WHAT THE TASK REQUIRES -> Give the material as a Markdown table with a Row column for the line number and a Line column for the line itself, and leave out blank lines.
......
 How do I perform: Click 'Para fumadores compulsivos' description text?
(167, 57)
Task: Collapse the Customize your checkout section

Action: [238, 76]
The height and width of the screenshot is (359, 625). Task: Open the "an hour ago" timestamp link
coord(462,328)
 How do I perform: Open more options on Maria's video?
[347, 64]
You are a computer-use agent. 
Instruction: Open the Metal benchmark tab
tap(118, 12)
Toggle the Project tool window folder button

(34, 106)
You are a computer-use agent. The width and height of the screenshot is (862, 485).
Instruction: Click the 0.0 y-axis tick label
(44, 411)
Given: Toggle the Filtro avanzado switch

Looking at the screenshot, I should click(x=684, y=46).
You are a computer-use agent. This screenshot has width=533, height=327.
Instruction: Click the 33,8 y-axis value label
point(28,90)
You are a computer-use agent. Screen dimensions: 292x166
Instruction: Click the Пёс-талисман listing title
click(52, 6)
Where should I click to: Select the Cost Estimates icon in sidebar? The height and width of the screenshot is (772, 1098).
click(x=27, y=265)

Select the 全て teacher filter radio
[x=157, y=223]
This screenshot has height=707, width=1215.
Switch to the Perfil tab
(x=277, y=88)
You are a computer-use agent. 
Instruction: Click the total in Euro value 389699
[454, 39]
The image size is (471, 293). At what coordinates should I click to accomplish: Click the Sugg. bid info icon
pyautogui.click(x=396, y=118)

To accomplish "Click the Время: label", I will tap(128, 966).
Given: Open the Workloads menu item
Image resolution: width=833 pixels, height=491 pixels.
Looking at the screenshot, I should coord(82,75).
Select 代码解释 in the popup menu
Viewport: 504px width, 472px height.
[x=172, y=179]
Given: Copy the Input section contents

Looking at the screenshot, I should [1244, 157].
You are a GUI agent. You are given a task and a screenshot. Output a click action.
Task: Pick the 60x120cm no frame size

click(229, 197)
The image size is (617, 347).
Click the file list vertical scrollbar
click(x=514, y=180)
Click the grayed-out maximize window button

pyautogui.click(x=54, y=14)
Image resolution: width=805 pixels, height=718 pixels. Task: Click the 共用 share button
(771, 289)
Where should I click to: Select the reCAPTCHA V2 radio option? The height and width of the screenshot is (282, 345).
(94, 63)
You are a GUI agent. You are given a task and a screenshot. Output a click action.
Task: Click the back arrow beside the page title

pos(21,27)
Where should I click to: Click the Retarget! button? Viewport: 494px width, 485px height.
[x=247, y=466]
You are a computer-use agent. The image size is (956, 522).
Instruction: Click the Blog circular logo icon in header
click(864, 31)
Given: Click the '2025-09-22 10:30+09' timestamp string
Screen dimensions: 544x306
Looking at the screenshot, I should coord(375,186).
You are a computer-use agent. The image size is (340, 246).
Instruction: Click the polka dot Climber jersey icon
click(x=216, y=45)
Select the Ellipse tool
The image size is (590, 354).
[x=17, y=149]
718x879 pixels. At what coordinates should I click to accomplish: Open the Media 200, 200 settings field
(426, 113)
......
RESULT ->
| Row | Line |
|---|---|
| 1 |  How do I perform: Click 'Para fumadores compulsivos' description text? |
| 2 | (167, 57) |
| 3 | Task: Collapse the Customize your checkout section |
| 4 | Action: [238, 76] |
| 5 | The height and width of the screenshot is (359, 625). Task: Open the "an hour ago" timestamp link |
| 6 | coord(462,328) |
| 7 |  How do I perform: Open more options on Maria's video? |
| 8 | [347, 64] |
| 9 | You are a computer-use agent.  |
| 10 | Instruction: Open the Metal benchmark tab |
| 11 | tap(118, 12) |
| 12 | Toggle the Project tool window folder button |
| 13 | (34, 106) |
| 14 | You are a computer-use agent. The width and height of the screenshot is (862, 485). |
| 15 | Instruction: Click the 0.0 y-axis tick label |
| 16 | (44, 411) |
| 17 | Given: Toggle the Filtro avanzado switch |
| 18 | Looking at the screenshot, I should click(x=684, y=46). |
| 19 | You are a computer-use agent. This screenshot has width=533, height=327. |
| 20 | Instruction: Click the 33,8 y-axis value label |
| 21 | point(28,90) |
| 22 | You are a computer-use agent. Screen dimensions: 292x166 |
| 23 | Instruction: Click the Пёс-талисман listing title |
| 24 | click(52, 6) |
| 25 | Where should I click to: Select the Cost Estimates icon in sidebar? The height and width of the screenshot is (772, 1098). |
| 26 | click(x=27, y=265) |
| 27 | Select the 全て teacher filter radio |
| 28 | [x=157, y=223] |
| 29 | This screenshot has height=707, width=1215. |
| 30 | Switch to the Perfil tab |
| 31 | (x=277, y=88) |
| 32 | You are a computer-use agent.  |
| 33 | Instruction: Click the total in Euro value 389699 |
| 34 | [454, 39] |
| 35 | The image size is (471, 293). At what coordinates should I click to accomplish: Click the Sugg. bid info icon |
| 36 | pyautogui.click(x=396, y=118) |
| 37 | To accomplish "Click the Время: label", I will tap(128, 966). |
| 38 | Given: Open the Workloads menu item |
| 39 | Image resolution: width=833 pixels, height=491 pixels. |
| 40 | Looking at the screenshot, I should coord(82,75). |
| 41 | Select 代码解释 in the popup menu |
| 42 | Viewport: 504px width, 472px height. |
| 43 | [x=172, y=179] |
| 44 | Given: Copy the Input section contents |
| 45 | Looking at the screenshot, I should [1244, 157]. |
| 46 | You are a GUI agent. You are given a task and a screenshot. Output a click action. |
| 47 | Task: Pick the 60x120cm no frame size |
| 48 | click(229, 197) |
| 49 | The image size is (617, 347). |
| 50 | Click the file list vertical scrollbar |
| 51 | click(x=514, y=180) |
| 52 | Click the grayed-out maximize window button |
| 53 | pyautogui.click(x=54, y=14) |
| 54 | Image resolution: width=805 pixels, height=718 pixels. Task: Click the 共用 share button |
| 55 | (771, 289) |
| 56 | Where should I click to: Select the reCAPTCHA V2 radio option? The height and width of the screenshot is (282, 345). |
| 57 | (94, 63) |
| 58 | You are a GUI agent. You are given a task and a screenshot. Output a click action. |
| 59 | Task: Click the back arrow beside the page title |
| 60 | pos(21,27) |
| 61 | Where should I click to: Click the Retarget! button? Viewport: 494px width, 485px height. |
| 62 | [x=247, y=466] |
| 63 | You are a computer-use agent. The image size is (956, 522). |
| 64 | Instruction: Click the Blog circular logo icon in header |
| 65 | click(864, 31) |
| 66 | Given: Click the '2025-09-22 10:30+09' timestamp string |
| 67 | Screen dimensions: 544x306 |
| 68 | Looking at the screenshot, I should coord(375,186). |
| 69 | You are a computer-use agent. The image size is (340, 246). |
| 70 | Instruction: Click the polka dot Climber jersey icon |
| 71 | click(x=216, y=45) |
| 72 | Select the Ellipse tool |
| 73 | The image size is (590, 354). |
| 74 | [x=17, y=149] |
| 75 | 718x879 pixels. At what coordinates should I click to accomplish: Open the Media 200, 200 settings field |
| 76 | (426, 113) |